Bullet points to consider…
- The macro has been inflationary for a year.
- Everybody is on board that train.
- With the limiter of 2.7 to 2.8% not yet reached on the Continuum (30yr yield) the wider view is still inflationary, BUT…
- An interim cool down can come at any time. A pullback in inflation expectations and by extension, long-term yields would favor gold and the miners. You know I’d love to manage this sector rally with improving fundamentals, rather than just sentiment, eh?
- Other sectors that could remain relatively intact are Healthcare, Staples, Utilities, etc. The more defensive stuff.
- Treasury bonds are bouncing again (yields pulling back) and that could come with a squall of risk ‘off’ behavior as we are seeing in Semi and Tech, which are dumping out. But I’d actually prefer them along with the sectors noted above if yields persist in retreating.
- It’s an unsettled macro right now and I am just putting words to paper here.
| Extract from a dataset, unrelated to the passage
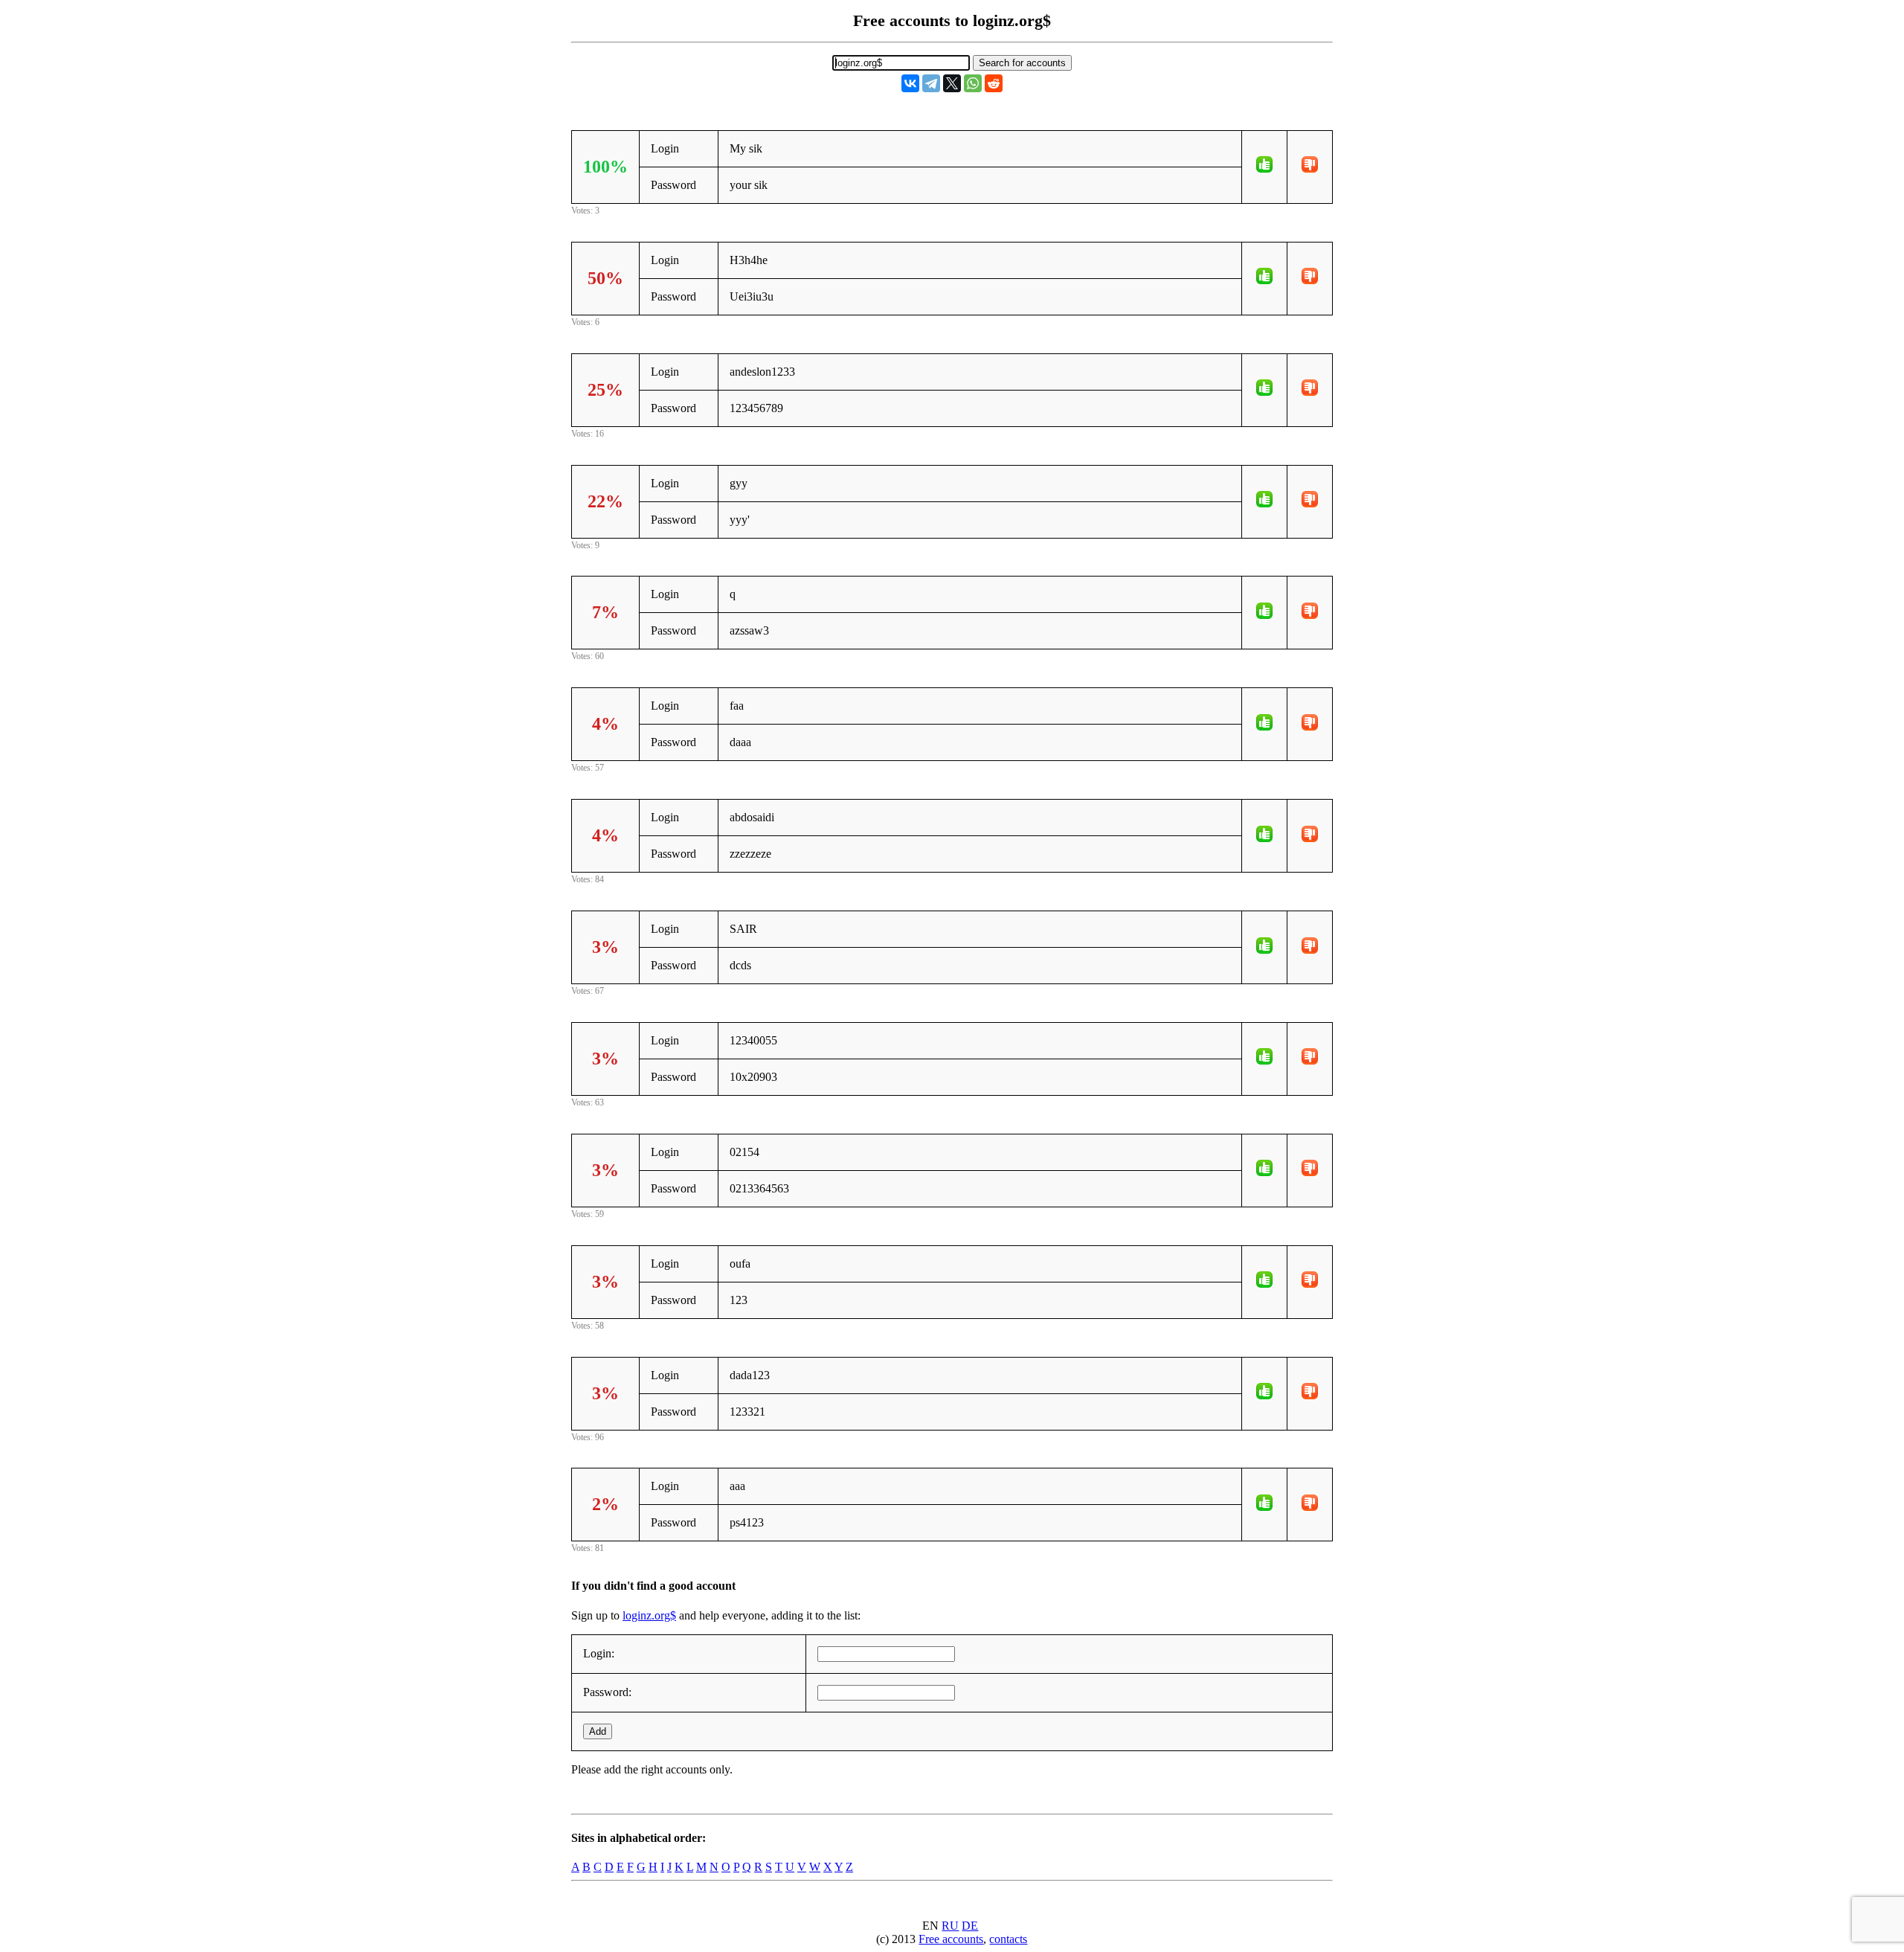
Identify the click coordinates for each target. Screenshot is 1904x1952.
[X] (952, 83)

Trying to figure it out myself.
- But the key seems to be Treasury bonds. If long-term bonds continue to bounce a market that has been rotating sectors/markets since last summer could be doing so again.
- Finally and worth a lot of consideration… we have been noting ‘late stage’ bull market or bull rally for some time now. That was the traditional signaling of the rotation toward value and away from growth. So, let’s not discount an important market top. The window is after all May-July (IMO).